INSTRUCTIONS TO FOLLOW
Starting from the first line below, repeat the data exactly through to the last.

═════ EXERCISE DATA

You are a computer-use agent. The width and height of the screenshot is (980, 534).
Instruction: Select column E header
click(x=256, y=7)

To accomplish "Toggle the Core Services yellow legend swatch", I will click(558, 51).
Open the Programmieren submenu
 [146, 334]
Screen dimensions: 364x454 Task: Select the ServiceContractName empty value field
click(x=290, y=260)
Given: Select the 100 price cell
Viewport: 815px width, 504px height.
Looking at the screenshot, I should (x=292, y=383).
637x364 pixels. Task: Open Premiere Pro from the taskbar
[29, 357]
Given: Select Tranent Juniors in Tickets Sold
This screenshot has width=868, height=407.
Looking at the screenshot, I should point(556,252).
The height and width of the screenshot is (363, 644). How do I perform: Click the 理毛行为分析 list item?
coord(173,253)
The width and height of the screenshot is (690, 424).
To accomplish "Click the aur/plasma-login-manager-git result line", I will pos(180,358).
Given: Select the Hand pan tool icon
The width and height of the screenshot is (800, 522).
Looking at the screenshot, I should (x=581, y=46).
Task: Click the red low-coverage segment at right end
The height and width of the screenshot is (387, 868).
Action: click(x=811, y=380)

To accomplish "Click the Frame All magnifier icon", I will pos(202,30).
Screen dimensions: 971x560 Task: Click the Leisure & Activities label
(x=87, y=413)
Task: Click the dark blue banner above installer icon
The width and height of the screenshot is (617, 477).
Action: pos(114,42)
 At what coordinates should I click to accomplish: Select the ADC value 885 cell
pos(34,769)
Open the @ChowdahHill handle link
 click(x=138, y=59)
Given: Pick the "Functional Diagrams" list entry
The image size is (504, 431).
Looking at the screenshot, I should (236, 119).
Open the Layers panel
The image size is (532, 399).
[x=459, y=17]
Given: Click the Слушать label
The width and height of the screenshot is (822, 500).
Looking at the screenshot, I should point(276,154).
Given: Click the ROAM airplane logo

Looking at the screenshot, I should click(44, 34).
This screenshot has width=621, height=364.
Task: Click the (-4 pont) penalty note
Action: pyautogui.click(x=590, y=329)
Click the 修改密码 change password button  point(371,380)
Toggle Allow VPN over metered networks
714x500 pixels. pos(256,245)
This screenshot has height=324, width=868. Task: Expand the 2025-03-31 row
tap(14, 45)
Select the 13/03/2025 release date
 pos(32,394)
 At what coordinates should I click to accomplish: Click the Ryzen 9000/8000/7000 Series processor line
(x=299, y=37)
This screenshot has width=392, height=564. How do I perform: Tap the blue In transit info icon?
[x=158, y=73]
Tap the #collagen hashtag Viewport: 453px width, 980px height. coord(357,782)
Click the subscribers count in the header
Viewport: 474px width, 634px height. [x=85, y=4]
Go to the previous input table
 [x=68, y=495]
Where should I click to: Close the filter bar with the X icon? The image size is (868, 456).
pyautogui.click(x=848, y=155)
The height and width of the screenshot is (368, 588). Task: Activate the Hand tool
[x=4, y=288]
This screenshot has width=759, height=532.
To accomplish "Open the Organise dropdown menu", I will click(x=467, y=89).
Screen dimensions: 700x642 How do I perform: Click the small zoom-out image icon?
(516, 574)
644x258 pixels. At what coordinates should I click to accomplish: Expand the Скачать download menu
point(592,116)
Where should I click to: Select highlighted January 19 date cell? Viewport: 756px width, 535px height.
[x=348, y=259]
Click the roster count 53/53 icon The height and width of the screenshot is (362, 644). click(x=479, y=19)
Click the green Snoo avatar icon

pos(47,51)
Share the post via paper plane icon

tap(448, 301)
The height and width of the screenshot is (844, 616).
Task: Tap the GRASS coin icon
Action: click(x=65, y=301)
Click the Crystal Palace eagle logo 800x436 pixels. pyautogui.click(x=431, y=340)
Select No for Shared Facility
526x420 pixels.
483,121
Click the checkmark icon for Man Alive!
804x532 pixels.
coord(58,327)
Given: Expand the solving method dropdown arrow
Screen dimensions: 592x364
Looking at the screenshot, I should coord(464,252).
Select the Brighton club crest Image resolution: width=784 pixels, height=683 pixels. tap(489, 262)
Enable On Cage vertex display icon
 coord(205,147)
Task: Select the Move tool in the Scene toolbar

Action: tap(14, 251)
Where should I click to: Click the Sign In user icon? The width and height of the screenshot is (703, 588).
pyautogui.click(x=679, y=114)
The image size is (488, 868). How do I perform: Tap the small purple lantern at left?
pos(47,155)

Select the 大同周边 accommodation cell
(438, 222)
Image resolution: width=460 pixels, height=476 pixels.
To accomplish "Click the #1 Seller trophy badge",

══════════

EXERCISE RESPONSE
You are a computer-use agent. The width and height of the screenshot is (980, 534).
Instruction: Select column E header
click(x=256, y=7)

To accomplish "Toggle the Core Services yellow legend swatch", I will click(558, 51).
Open the Programmieren submenu
 [146, 334]
Screen dimensions: 364x454 Task: Select the ServiceContractName empty value field
click(x=290, y=260)
Given: Select the 100 price cell
Viewport: 815px width, 504px height.
Looking at the screenshot, I should (x=292, y=383).
637x364 pixels. Task: Open Premiere Pro from the taskbar
[29, 357]
Given: Select Tranent Juniors in Tickets Sold
This screenshot has width=868, height=407.
Looking at the screenshot, I should point(556,252).
The height and width of the screenshot is (363, 644). How do I perform: Click the 理毛行为分析 list item?
coord(173,253)
The width and height of the screenshot is (690, 424).
To accomplish "Click the aur/plasma-login-manager-git result line", I will pos(180,358).
Given: Select the Hand pan tool icon
The width and height of the screenshot is (800, 522).
Looking at the screenshot, I should (x=581, y=46).
Task: Click the red low-coverage segment at right end
The height and width of the screenshot is (387, 868).
Action: click(x=811, y=380)

To accomplish "Click the Frame All magnifier icon", I will pos(202,30).
Screen dimensions: 971x560 Task: Click the Leisure & Activities label
(x=87, y=413)
Task: Click the dark blue banner above installer icon
The width and height of the screenshot is (617, 477).
Action: pos(114,42)
 At what coordinates should I click to accomplish: Select the ADC value 885 cell
pos(34,769)
Open the @ChowdahHill handle link
 click(x=138, y=59)
Given: Pick the "Functional Diagrams" list entry
The image size is (504, 431).
Looking at the screenshot, I should (236, 119).
Open the Layers panel
The image size is (532, 399).
[x=459, y=17]
Given: Click the Слушать label
The width and height of the screenshot is (822, 500).
Looking at the screenshot, I should point(276,154).
Given: Click the ROAM airplane logo

Looking at the screenshot, I should click(44, 34).
This screenshot has width=621, height=364.
Task: Click the (-4 pont) penalty note
Action: pyautogui.click(x=590, y=329)
Click the 修改密码 change password button  point(371,380)
Toggle Allow VPN over metered networks
714x500 pixels. pos(256,245)
This screenshot has height=324, width=868. Task: Expand the 2025-03-31 row
tap(14, 45)
Select the 13/03/2025 release date
 pos(32,394)
 At what coordinates should I click to accomplish: Click the Ryzen 9000/8000/7000 Series processor line
(x=299, y=37)
This screenshot has width=392, height=564. How do I perform: Tap the blue In transit info icon?
[x=158, y=73]
Tap the #collagen hashtag Viewport: 453px width, 980px height. coord(357,782)
Click the subscribers count in the header
Viewport: 474px width, 634px height. [x=85, y=4]
Go to the previous input table
 [x=68, y=495]
Where should I click to: Close the filter bar with the X icon? The image size is (868, 456).
pyautogui.click(x=848, y=155)
The height and width of the screenshot is (368, 588). Task: Activate the Hand tool
[x=4, y=288]
This screenshot has width=759, height=532.
To accomplish "Open the Organise dropdown menu", I will click(x=467, y=89).
Screen dimensions: 700x642 How do I perform: Click the small zoom-out image icon?
(516, 574)
644x258 pixels. At what coordinates should I click to accomplish: Expand the Скачать download menu
point(592,116)
Where should I click to: Select highlighted January 19 date cell? Viewport: 756px width, 535px height.
[x=348, y=259]
Click the roster count 53/53 icon The height and width of the screenshot is (362, 644). click(x=479, y=19)
Click the green Snoo avatar icon

pos(47,51)
Share the post via paper plane icon

tap(448, 301)
The height and width of the screenshot is (844, 616).
Task: Tap the GRASS coin icon
Action: click(x=65, y=301)
Click the Crystal Palace eagle logo 800x436 pixels. pyautogui.click(x=431, y=340)
Select No for Shared Facility
526x420 pixels.
483,121
Click the checkmark icon for Man Alive!
804x532 pixels.
coord(58,327)
Given: Expand the solving method dropdown arrow
Screen dimensions: 592x364
Looking at the screenshot, I should coord(464,252).
Select the Brighton club crest Image resolution: width=784 pixels, height=683 pixels. tap(489, 262)
Enable On Cage vertex display icon
 coord(205,147)
Task: Select the Move tool in the Scene toolbar

Action: tap(14, 251)
Where should I click to: Click the Sign In user icon? The width and height of the screenshot is (703, 588).
pyautogui.click(x=679, y=114)
The image size is (488, 868). How do I perform: Tap the small purple lantern at left?
pos(47,155)

Select the 大同周边 accommodation cell
(438, 222)
Image resolution: width=460 pixels, height=476 pixels.
To accomplish "Click the #1 Seller trophy badge",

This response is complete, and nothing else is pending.